- _Problem set_:
• A. Rewrite the patient safety speech report from "Speaking to an" to "a safer NHS.", substituting "ethos" for "culture".
• B. In the patient safety speech report, where did the Health Secretary give his speech?

- _Page excerpt_:
[Start of Attachment]
Health Secretary sets out ambition for a culture of patient safety in the NHS
In his first speech since taking up the post, the Health Secretary, Andrew Lansley, said he would put his heart and soul into the improvement of health outcomes by making patients the driving force of improvements to the NHS.
Not just as beneficiaries of care but as participants, with shared decision-making.
As part of his broader plans to align payments with the quality of patient care, the Health Secretary said that hospitals should be responsible for reducing the number of emergency readmissions following treatment, and support treatment at home, as part of a single payment.
Making hospitals responsible for a patient’s ongoing care after discharge will create more joined-up working between hospitals and community services. This will improve quality and performance and shift the focus to the outcome for the patient, rather than the volume of activity paid to the hospital.
Speaking to an audience of patients, carers and staff at an event at the Bromley by Bow Centre in London, hosted by the Patients Association and National Voices, the Health Secretary challenged the NHS to:
- make a cultural shift. From a culture responsive mainly to orders from the top-down, to one responsive to patients, in which patient safety is put first.
- devolve power through the unleashing of meaningful information to patients. Comparative data about standards and patient experience will drive up standards, as the data will influence patient choice. A transparent NHS is a safer NHS.
- engage people in their care so that, “no decision is made about me, without me”, and give patients the opportunity to provide feedback in real time, reflecting the experience of their care.
- embrace leadership by setting NHS professionals free from a target-centred and bureaucratic system that compromises patient care, to one focussed on the quality, innovation, productivity and safety required to improve patient outcomes.
[End of Attachment]
- _Extracted material_:
[Start of Attachment]
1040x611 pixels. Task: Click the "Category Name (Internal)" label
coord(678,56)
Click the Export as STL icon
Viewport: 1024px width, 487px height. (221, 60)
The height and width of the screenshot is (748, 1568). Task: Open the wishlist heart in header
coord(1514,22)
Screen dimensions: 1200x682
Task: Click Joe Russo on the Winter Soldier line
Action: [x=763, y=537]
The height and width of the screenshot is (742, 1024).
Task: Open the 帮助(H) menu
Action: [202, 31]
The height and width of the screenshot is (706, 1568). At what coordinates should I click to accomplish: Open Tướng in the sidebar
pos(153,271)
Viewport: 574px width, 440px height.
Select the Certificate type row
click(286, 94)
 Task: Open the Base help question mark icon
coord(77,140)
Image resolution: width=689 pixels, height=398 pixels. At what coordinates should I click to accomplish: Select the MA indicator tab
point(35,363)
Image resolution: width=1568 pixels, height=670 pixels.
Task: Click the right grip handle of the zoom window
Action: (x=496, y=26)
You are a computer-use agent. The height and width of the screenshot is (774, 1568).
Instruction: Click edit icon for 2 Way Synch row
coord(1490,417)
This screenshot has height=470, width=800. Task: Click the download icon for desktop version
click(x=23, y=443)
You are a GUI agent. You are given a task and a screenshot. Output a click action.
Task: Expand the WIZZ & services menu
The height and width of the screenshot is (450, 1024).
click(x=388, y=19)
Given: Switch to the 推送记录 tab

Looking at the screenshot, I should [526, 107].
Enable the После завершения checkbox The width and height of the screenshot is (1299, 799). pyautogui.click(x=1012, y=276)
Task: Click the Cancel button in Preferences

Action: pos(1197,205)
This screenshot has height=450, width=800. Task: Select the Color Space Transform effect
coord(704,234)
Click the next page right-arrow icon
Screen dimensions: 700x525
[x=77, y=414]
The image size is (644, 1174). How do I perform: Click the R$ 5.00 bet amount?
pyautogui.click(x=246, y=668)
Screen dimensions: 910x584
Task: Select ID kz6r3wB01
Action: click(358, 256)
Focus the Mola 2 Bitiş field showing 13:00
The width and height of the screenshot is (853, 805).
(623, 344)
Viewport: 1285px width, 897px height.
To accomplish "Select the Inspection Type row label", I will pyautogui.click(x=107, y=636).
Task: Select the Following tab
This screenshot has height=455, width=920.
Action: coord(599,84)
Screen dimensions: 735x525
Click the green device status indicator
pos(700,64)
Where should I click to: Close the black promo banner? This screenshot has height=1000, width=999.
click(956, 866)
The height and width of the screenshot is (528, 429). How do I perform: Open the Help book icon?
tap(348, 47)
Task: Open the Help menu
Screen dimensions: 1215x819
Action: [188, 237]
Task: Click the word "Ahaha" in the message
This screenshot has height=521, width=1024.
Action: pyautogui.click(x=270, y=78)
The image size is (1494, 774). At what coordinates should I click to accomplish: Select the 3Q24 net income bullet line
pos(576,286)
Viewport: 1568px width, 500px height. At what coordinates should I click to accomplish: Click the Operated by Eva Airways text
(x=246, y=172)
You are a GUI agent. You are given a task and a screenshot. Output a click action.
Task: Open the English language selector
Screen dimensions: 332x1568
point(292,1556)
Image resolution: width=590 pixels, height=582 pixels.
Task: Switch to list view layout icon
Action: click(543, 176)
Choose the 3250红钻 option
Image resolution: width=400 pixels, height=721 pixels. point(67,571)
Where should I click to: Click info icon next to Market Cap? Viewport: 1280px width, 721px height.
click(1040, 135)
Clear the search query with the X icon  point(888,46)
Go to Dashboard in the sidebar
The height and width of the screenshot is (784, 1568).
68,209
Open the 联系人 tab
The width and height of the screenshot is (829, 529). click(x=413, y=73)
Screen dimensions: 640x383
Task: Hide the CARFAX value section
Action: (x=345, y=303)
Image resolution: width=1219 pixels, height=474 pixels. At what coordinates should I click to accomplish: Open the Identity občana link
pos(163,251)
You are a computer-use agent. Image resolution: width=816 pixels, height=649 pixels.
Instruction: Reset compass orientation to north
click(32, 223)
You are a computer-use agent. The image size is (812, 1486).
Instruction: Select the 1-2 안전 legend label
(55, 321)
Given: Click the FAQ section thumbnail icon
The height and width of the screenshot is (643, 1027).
[End of Attachment]
- _Written answers_:
• A.
Speaking to an audience of patients, carers and staff at an event at the Bromley by Bow Centre in London, hosted by the Patients Association and National Voices, the Health Secretary challenged the NHS to:
- make a cultural shift. From a ethos responsive mainly to orders from the top-down, to one responsive to patients, in which patient safety is put first.
- devolve power through the unleashing of meaningful information to patients. Comparative data about standards and patient experience will drive up standards, as the data will influence patient choice. A transparent NHS is a safer NHS.

• B. At the Bromley by Bow Centre in London.